=== Stated task ===
Rewrite the part that opens with the line containing "Click the panel number 5 label point(591,315)" and closes with the line containing "pos(519,328)", both included, keeping the requests and multiplying every coordinate in the answers by 2.15, rounded to whole numbers with halves going up. Give back only those lines.

[Items from a pointing dataset]
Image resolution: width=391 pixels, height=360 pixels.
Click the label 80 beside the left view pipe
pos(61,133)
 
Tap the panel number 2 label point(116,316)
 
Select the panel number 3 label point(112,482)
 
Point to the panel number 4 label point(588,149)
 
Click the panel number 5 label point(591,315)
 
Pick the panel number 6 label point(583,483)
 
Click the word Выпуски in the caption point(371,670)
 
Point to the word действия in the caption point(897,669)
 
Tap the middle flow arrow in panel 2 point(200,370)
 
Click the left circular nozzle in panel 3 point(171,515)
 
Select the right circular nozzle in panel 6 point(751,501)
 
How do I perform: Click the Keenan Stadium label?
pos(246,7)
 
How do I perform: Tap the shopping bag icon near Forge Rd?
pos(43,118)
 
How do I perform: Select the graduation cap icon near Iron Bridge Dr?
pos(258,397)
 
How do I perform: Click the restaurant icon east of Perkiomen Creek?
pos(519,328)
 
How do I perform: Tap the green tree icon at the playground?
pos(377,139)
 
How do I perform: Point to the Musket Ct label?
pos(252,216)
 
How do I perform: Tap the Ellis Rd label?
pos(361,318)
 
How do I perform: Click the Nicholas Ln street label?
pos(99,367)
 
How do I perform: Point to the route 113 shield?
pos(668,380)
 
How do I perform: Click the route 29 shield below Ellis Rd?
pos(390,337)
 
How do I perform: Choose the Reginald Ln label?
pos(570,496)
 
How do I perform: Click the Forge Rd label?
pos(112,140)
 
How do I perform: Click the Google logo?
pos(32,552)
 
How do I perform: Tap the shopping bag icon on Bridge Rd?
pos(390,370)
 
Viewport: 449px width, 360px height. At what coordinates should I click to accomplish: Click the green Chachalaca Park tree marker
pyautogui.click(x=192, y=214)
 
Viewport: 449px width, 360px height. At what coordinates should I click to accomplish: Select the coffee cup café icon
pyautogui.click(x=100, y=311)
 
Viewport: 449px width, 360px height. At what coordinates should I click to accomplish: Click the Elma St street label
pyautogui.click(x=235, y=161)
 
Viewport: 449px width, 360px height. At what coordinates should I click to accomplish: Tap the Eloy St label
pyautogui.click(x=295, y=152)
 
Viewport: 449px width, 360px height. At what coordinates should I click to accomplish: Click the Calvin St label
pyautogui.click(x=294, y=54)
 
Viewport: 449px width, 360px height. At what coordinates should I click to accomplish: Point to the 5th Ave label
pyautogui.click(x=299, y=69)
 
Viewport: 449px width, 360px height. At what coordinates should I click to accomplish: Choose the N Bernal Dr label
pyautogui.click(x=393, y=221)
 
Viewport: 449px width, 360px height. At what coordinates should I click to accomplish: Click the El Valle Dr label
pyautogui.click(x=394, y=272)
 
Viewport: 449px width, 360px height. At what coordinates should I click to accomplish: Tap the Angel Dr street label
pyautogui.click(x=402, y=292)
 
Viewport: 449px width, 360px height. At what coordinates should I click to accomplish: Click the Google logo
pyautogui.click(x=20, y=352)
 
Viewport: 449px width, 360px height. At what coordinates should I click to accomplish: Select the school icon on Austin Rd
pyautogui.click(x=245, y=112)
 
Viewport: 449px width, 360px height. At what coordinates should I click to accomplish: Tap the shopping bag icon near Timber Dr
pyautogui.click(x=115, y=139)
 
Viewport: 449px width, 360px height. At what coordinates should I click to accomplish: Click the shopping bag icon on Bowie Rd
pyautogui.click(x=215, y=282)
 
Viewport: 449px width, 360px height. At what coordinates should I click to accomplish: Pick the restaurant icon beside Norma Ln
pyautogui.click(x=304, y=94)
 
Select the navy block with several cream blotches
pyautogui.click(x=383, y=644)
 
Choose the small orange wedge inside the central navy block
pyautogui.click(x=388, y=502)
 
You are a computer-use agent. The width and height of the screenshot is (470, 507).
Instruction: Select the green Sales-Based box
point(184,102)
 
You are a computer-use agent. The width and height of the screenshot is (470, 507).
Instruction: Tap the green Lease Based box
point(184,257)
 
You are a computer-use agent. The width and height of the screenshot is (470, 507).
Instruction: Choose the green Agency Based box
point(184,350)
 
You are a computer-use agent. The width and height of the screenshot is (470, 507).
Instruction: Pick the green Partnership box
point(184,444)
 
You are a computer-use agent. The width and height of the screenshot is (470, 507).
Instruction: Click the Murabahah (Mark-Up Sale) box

=== Answer to the task ===
Click the panel number 5 label point(1271,677)
 
Pick the panel number 6 label point(1253,1038)
 
Click the word Выпуски in the caption point(798,1441)
 
Point to the word действия in the caption point(1929,1438)
 
Tap the middle flow arrow in panel 2 point(430,796)
 
Click the left circular nozzle in panel 3 point(368,1107)
 
Select the right circular nozzle in panel 6 point(1615,1077)
 
How do I perform: Click the Keenan Stadium label?
pos(529,15)
 
How do I perform: Tap the shopping bag icon near Forge Rd?
pos(92,254)
 
How do I perform: Select the graduation cap icon near Iron Bridge Dr?
pos(555,854)
 
How do I perform: Click the restaurant icon east of Perkiomen Creek?
pos(1116,705)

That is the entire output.